El 13/6/2008, a las 11:47, Junio C Hamano escribió:
If there is a strong correlation between the two, one possible
solution
would be to introduce refs/stashes/$branch/ namespace that holds each
stash as an individual, numbered ref under it. They will live forever
until the user explicitly asks for their removal. If we go this
route, we
would need a few niceties such as a way to move a "quick stash" that
is
represented as a reflog entry into a "longlived stash" that is
represented
as an individual ref under refs/stashes/$branch/.
But let's not talk nor think about per-branch stash for now. How
does the
"keep" thing sound to people?
Sounds a little bit over-engineered to me.
So, "stash" is intended for short-term storage, but by adding a "keep"
option you're officially blessing it for long-term storage as well.

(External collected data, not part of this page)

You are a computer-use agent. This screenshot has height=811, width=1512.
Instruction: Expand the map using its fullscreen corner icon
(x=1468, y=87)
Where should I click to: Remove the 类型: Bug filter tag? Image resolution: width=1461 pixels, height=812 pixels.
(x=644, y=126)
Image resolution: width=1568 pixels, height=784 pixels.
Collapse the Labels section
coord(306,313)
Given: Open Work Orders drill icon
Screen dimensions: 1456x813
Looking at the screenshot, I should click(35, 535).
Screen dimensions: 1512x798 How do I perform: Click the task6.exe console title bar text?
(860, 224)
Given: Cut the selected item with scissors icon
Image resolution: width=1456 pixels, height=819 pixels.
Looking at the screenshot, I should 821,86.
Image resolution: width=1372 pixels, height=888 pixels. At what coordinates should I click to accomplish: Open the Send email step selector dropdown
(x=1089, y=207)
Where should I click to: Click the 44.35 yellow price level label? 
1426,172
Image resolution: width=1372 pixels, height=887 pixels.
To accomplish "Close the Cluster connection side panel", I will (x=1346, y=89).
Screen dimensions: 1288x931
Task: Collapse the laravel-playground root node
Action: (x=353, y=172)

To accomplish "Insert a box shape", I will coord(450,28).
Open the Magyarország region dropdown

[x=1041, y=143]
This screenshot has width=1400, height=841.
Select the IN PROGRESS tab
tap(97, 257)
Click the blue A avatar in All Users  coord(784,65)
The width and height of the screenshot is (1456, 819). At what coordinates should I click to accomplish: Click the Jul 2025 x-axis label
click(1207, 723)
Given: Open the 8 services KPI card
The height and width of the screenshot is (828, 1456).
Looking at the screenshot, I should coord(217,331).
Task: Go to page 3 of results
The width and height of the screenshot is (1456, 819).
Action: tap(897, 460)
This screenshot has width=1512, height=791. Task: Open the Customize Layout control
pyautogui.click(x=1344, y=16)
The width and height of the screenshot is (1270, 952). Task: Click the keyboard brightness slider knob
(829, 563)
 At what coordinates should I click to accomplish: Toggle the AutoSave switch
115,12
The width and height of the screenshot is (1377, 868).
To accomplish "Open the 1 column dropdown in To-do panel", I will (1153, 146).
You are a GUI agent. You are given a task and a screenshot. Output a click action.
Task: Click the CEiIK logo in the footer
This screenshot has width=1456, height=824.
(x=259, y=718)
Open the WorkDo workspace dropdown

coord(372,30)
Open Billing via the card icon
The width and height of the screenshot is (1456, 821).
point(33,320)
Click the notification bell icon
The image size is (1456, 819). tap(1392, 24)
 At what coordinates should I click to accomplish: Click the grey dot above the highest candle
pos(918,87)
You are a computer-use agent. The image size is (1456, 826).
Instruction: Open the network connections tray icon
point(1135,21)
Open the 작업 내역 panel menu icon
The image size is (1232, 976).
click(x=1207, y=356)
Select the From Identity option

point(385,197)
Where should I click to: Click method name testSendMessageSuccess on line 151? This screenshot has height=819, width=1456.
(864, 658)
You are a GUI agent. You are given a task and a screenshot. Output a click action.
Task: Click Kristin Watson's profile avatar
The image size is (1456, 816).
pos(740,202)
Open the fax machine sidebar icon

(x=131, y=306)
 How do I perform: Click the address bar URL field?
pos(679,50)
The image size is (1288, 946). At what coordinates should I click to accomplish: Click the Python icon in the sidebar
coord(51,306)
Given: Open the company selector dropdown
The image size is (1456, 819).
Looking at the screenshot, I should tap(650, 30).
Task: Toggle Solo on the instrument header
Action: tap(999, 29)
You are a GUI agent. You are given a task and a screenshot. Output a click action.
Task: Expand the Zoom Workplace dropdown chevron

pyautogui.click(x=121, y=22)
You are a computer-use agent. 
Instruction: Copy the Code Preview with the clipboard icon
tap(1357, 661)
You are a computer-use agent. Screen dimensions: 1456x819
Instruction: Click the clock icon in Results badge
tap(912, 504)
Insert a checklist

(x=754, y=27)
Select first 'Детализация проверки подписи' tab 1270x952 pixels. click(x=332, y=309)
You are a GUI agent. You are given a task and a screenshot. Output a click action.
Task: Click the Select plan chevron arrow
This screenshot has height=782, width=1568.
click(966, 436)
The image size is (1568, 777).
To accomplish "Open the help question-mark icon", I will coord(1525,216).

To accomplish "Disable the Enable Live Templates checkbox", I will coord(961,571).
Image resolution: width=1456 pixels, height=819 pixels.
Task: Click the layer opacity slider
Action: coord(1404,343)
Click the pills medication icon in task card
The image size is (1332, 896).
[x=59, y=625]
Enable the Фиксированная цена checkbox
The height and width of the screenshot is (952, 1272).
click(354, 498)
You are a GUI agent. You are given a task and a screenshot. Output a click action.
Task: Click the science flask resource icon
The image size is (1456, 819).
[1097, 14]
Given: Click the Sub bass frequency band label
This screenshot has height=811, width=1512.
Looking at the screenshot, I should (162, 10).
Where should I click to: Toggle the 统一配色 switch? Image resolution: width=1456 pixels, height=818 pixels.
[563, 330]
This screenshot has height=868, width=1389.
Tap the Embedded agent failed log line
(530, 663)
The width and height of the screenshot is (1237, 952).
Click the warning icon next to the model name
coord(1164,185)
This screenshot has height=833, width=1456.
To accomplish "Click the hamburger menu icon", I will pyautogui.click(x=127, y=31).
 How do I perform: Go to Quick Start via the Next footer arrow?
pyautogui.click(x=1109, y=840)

And the interface that you propose, explicitly marking stuff as "for
keeps" and being able to move stuff from "temp" to "keep" sounds quite
complicated.
I honestly think that the simplest solution from both an
implementation and a usage perspective is just to keep everything that
is stashed until the user clears it out. If you use a push/pop model
then your stash will never get cluttered up with garbage, and if you
do abuse it for long-term storage you'll start to notice that the
stash list is inconveniently large, thus hinting that perhaps you are
abusing stash in ways that the designers never intended.